Re: Bypass block layer and Fill SCSI lower layer driver queue

[Date Prev][Date Next][Thread Prev][Thread Next][Date Index][Thread Index]

 



On Wed, 2013-09-18 at 21:05 -0500, Alireza Haghdoost wrote:
> On Wed, Sep 18, 2013 at 4:00 PM, Nicholas A. Bellinger
> <nab@xxxxxxxxxxxxxxx> wrote:
> > On Wed, 2013-09-18 at 01:41 -0500, Alireza Haghdoost wrote:

<SNIP>

> Hi Nicholas,
> 
> Thanks for your reply sharing your thought with us. Please find my
> comments below:
> 
> > FYI, you've got things backward as to where the real overhead is being
> > introduced.
> 
> As far as I understand, you are talking about the overhead of making
> SCSI request in this case moves from kernel to the application layer.
> That is true.
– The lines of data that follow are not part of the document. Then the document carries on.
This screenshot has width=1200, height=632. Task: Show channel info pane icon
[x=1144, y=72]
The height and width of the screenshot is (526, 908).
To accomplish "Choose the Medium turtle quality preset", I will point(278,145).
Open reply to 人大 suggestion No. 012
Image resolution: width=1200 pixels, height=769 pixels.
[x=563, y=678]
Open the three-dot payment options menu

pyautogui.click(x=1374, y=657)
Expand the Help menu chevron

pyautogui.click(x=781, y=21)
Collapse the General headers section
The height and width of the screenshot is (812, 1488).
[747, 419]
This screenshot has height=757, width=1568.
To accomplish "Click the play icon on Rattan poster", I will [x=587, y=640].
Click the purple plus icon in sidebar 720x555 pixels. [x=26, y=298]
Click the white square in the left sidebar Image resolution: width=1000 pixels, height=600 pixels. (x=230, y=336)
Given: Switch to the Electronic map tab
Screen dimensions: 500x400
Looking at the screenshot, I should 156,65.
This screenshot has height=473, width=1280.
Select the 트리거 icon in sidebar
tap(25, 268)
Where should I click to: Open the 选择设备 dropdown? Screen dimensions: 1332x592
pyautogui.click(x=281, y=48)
However, our application does not require to create SCSI
> commands online.

The largest overhead in SCSI is not from the formation of the commands,
although in existing code the numerous memory allocations are certainly
not helping latency.

The big elephant in the room is scsi_request_fn(), which expects to take
request_queue->queue_lock and scsi_host->host_lock *multiple* times for
each struct scsi_cmnd that is being dispatched to a LLD.

To put this into perspective, with enough SCSI LUNs (say 10x) and a
machine powerful enough to reach 1M IOPs, on the order of ~40% of CPU
time is spent contending on these two locks in scsi_request_fn() alone!

Contrast that with blk-mq <-> scsi-mq code, where it's easily possible
to reach sustained 1M IOPs within KVM guest to a scsi_debug ramdisk on a
moderately powered laptop.

This is very easy to demonstrate with SCSI in it's current state.  Take
scsi-debug and NOP all REQ_TYPE_FS requests to immediately complete
using sc->scsi_done().  Then take a raw block driver and do the same
thing.  You'll find that as you scale up, the scsi-debug driver will be
limited to ~250K IOPs, while the raw block driver is easily capable of
~1M IOPs per LUN.

As you add more LUNs to the same struct scsi_host, things only gets
worse, because of scsi_host wide locking.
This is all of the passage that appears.